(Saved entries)
-=-=-
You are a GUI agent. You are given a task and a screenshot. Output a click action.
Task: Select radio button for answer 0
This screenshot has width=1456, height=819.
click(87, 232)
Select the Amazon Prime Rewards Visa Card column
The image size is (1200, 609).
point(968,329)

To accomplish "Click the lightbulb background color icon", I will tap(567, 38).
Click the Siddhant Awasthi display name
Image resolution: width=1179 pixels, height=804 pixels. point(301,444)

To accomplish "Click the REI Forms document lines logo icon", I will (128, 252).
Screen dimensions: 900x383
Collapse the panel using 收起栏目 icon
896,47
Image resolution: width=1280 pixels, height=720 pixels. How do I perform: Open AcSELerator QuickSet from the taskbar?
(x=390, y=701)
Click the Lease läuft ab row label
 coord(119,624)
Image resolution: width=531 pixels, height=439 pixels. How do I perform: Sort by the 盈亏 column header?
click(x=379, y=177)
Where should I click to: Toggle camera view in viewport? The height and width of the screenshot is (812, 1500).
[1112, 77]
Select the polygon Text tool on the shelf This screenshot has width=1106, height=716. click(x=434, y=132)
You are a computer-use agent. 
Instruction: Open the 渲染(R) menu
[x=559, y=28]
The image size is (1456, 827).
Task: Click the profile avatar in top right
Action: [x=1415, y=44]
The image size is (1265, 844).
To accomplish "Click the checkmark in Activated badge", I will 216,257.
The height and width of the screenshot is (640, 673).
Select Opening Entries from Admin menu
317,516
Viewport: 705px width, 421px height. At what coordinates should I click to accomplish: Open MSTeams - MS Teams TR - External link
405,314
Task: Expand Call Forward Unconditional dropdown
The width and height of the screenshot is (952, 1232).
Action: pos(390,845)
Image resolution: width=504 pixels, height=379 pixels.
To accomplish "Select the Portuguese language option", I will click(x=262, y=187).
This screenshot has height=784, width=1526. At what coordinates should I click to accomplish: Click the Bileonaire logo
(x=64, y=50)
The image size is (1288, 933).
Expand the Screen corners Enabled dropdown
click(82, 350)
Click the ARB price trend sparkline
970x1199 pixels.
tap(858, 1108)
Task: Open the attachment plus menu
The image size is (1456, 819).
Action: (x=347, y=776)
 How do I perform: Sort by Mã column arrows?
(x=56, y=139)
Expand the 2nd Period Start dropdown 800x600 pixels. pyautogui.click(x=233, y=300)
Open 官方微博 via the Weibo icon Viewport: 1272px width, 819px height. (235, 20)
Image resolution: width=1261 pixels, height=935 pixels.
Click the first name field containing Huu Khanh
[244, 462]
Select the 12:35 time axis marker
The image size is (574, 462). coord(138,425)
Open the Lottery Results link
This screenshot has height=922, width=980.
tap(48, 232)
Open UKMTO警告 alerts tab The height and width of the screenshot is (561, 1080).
-=-=-
> _What is being asked_
Return the span of lines in the data above that opens at the line with "The image size is (1265, 844)." and closes at the line with "Image resolution: width=1261", exactly, ends included, nothing else.

> _Answer area_
The image size is (1265, 844).
To accomplish "Click the checkmark in Activated badge", I will 216,257.
The height and width of the screenshot is (640, 673).
Select Opening Entries from Admin menu
317,516
Viewport: 705px width, 421px height. At what coordinates should I click to accomplish: Open MSTeams - MS Teams TR - External link
405,314
Task: Expand Call Forward Unconditional dropdown
The width and height of the screenshot is (952, 1232).
Action: pos(390,845)
Image resolution: width=504 pixels, height=379 pixels.
To accomplish "Select the Portuguese language option", I will click(x=262, y=187).
This screenshot has height=784, width=1526. At what coordinates should I click to accomplish: Click the Bileonaire logo
(x=64, y=50)
The image size is (1288, 933).
Expand the Screen corners Enabled dropdown
click(82, 350)
Click the ARB price trend sparkline
970x1199 pixels.
tap(858, 1108)
Task: Open the attachment plus menu
The image size is (1456, 819).
Action: (x=347, y=776)
 How do I perform: Sort by Mã column arrows?
(x=56, y=139)
Expand the 2nd Period Start dropdown 800x600 pixels. pyautogui.click(x=233, y=300)
Open 官方微博 via the Weibo icon Viewport: 1272px width, 819px height. (235, 20)
Image resolution: width=1261 pixels, height=935 pixels.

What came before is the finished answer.